Exercise requirements: Which lines of the records contain the word "agent"? Show each of them.

Data for the task:
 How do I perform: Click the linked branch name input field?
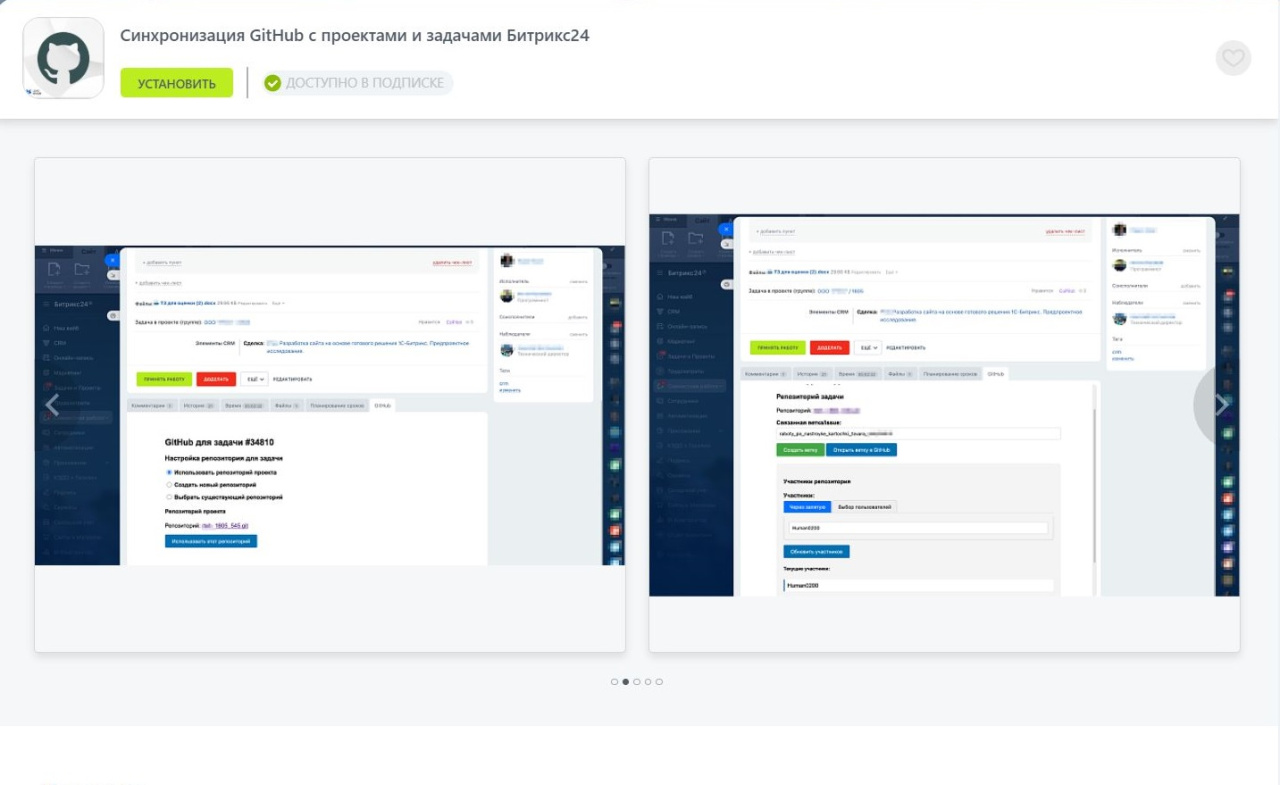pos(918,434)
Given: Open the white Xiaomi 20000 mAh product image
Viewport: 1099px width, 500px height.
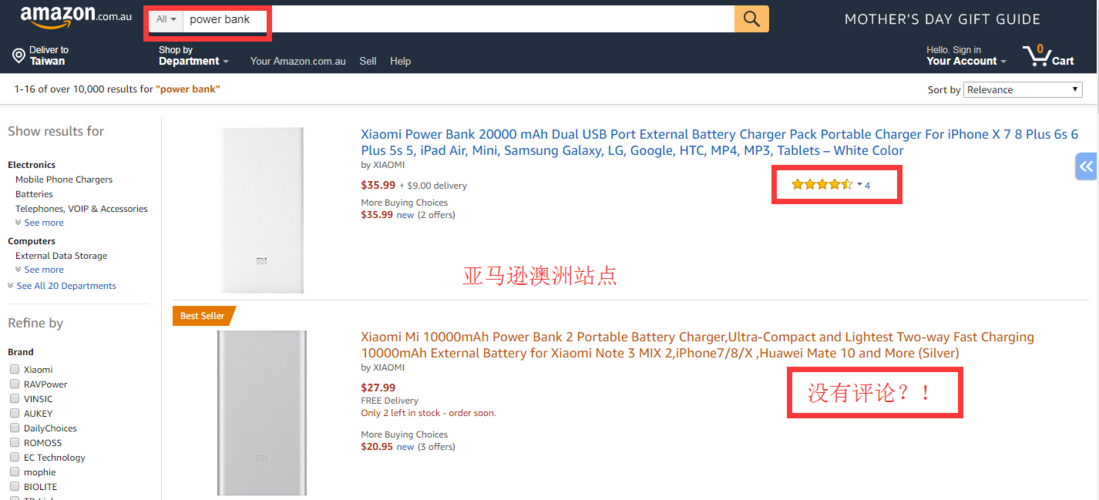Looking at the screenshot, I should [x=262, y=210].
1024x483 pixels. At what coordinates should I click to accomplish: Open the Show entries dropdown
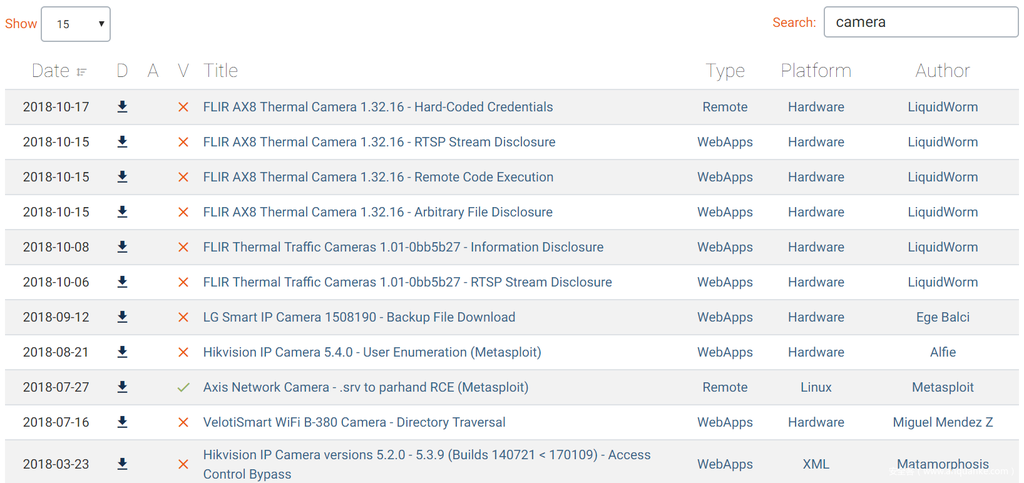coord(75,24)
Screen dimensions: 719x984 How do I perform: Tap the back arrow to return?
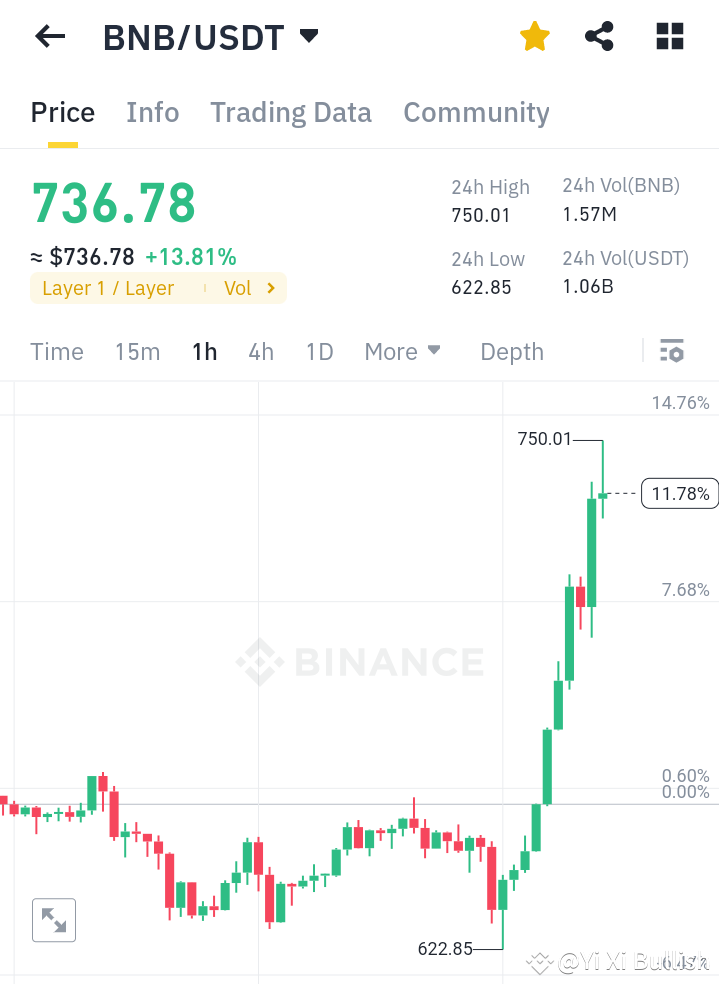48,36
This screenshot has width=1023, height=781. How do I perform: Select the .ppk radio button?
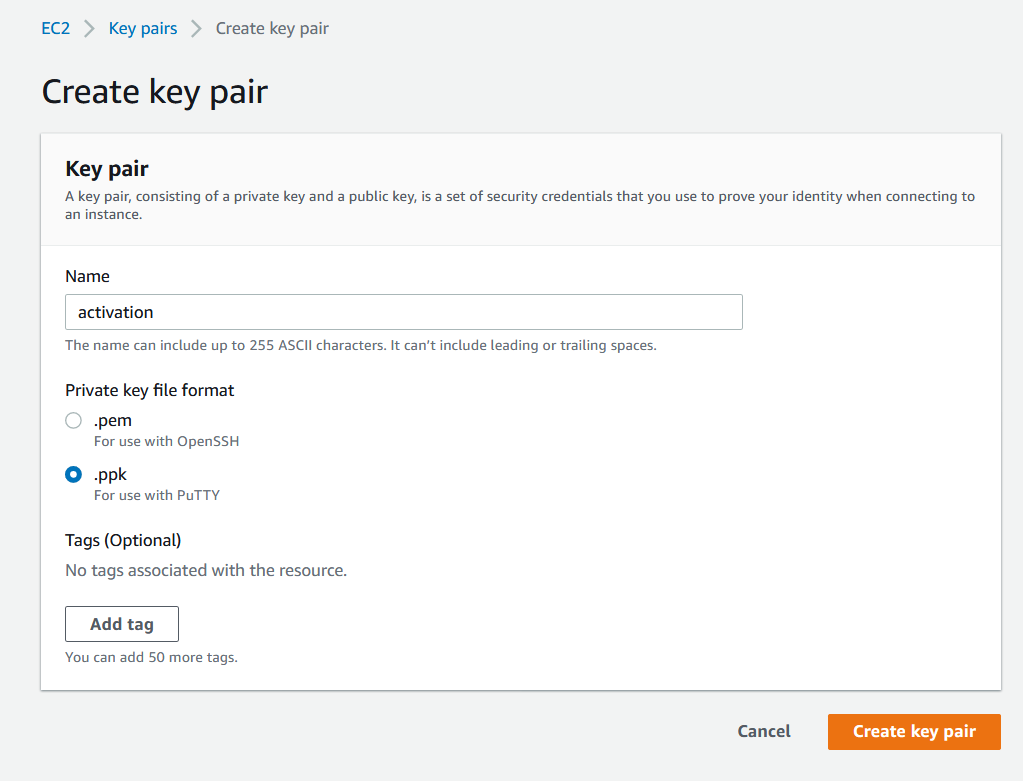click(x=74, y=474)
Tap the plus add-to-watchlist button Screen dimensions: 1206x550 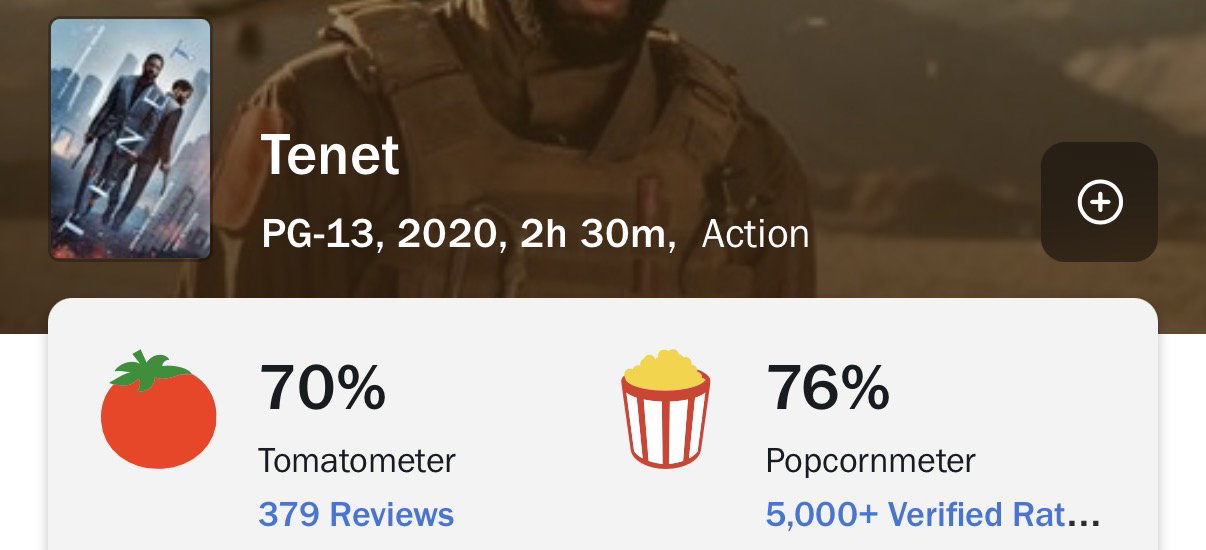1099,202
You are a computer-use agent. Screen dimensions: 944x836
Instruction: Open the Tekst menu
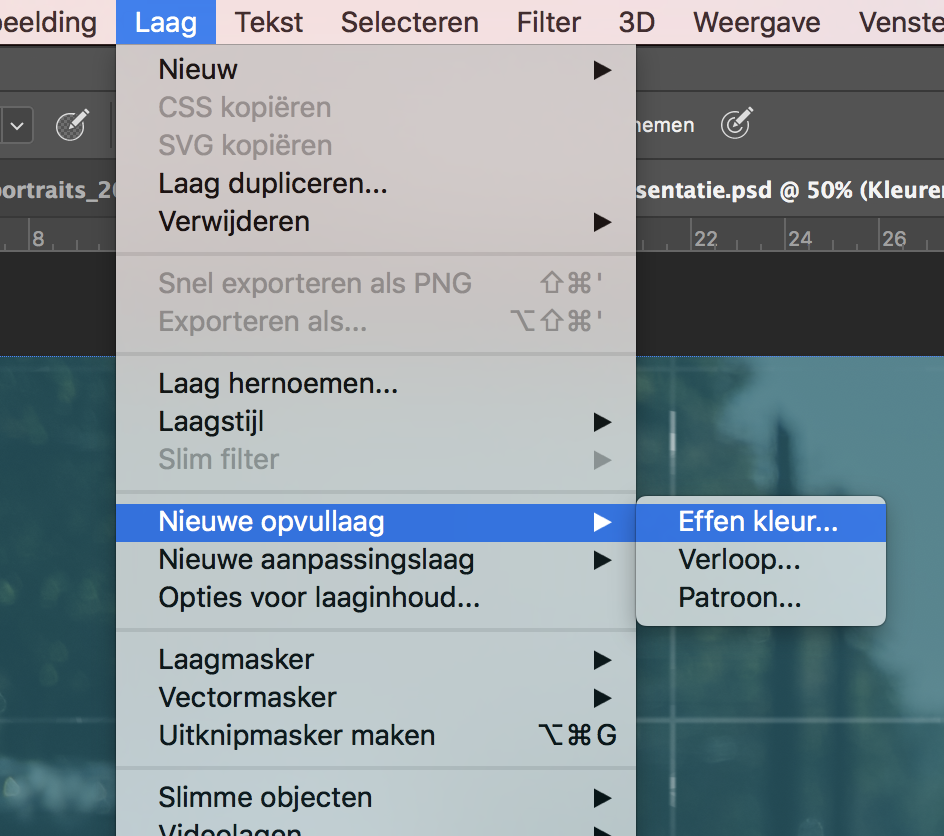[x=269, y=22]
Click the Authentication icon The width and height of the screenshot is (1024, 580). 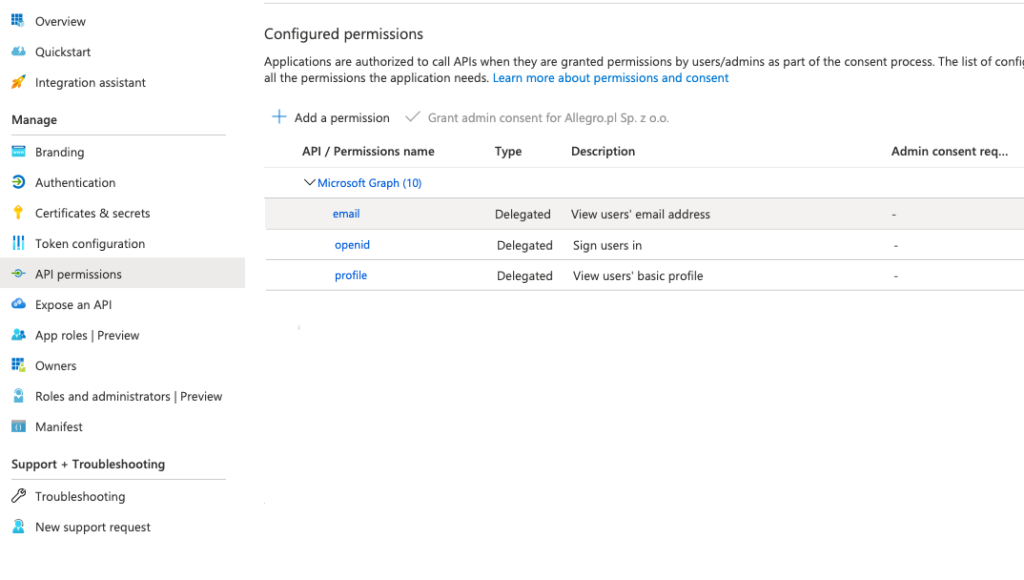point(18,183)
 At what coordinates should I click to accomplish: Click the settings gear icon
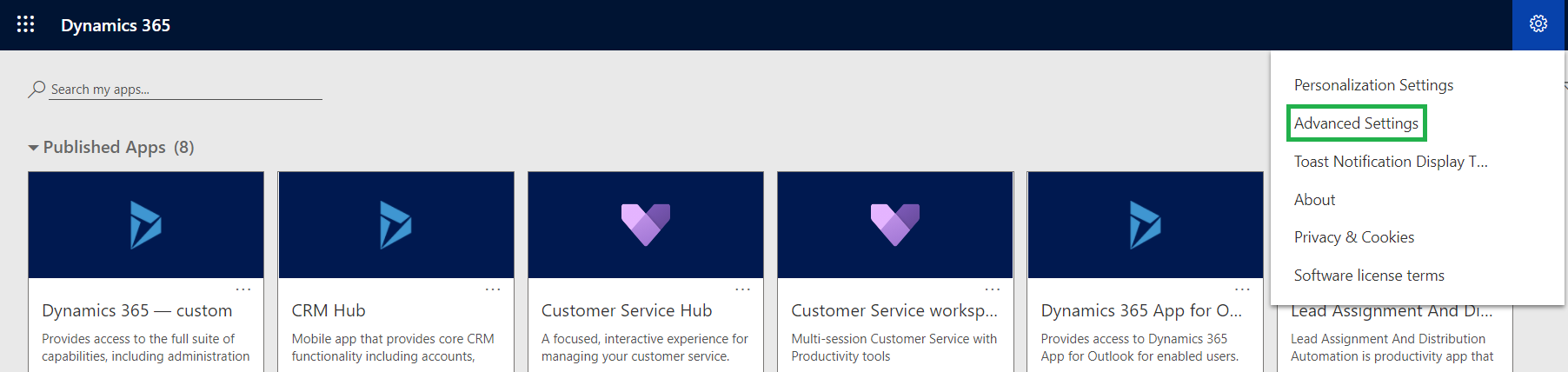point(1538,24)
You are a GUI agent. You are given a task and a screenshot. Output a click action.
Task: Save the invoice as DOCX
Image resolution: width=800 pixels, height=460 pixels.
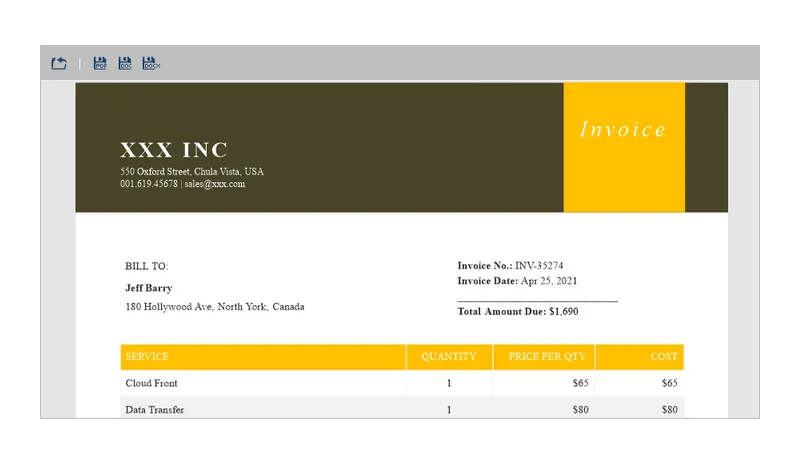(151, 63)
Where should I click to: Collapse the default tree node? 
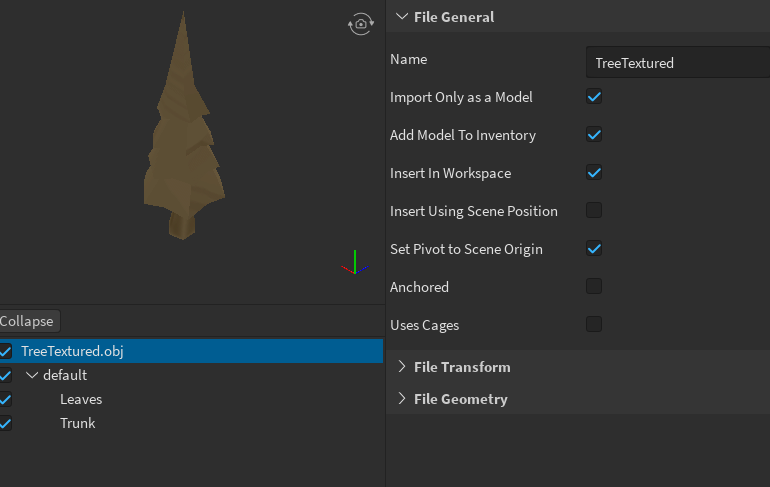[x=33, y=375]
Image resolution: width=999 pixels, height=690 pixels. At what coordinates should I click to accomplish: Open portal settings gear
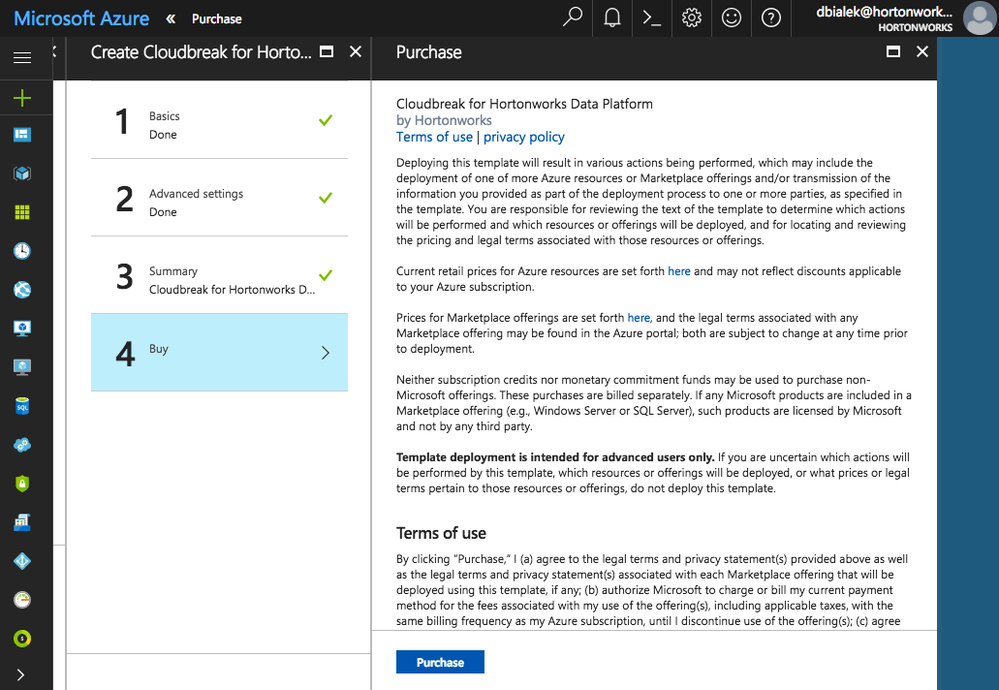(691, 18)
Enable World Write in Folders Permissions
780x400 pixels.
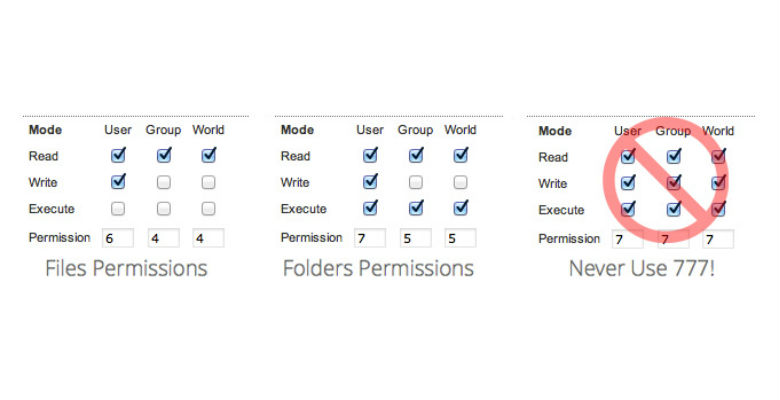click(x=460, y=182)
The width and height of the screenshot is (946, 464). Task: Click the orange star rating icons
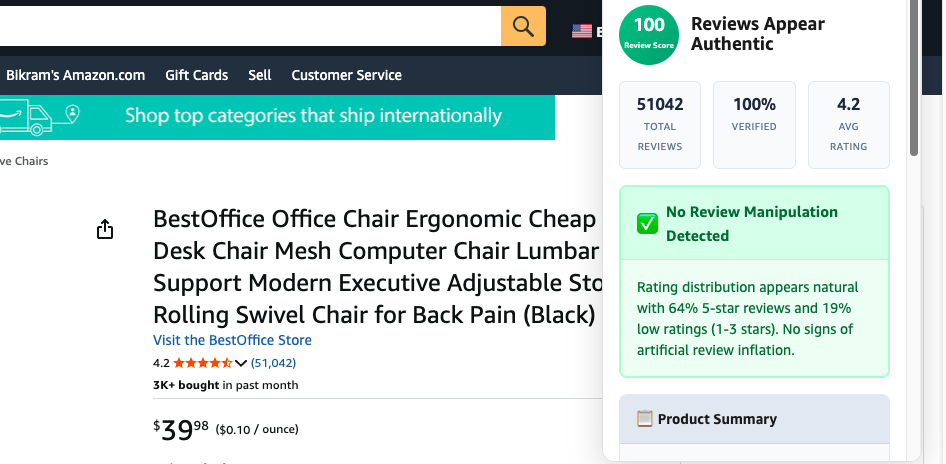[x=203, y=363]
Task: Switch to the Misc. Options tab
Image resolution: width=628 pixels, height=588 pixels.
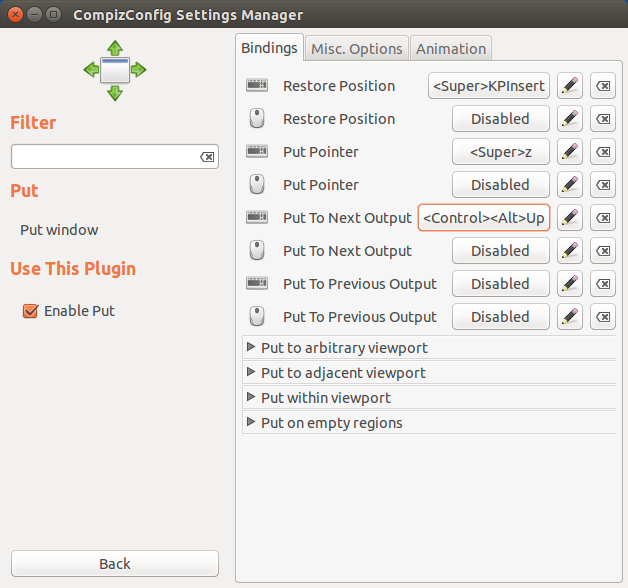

Response box:
You are a computer-use agent. Screen dimensions: 944x836
You are a GUI agent. You are given a task and a screenshot. Output a click action.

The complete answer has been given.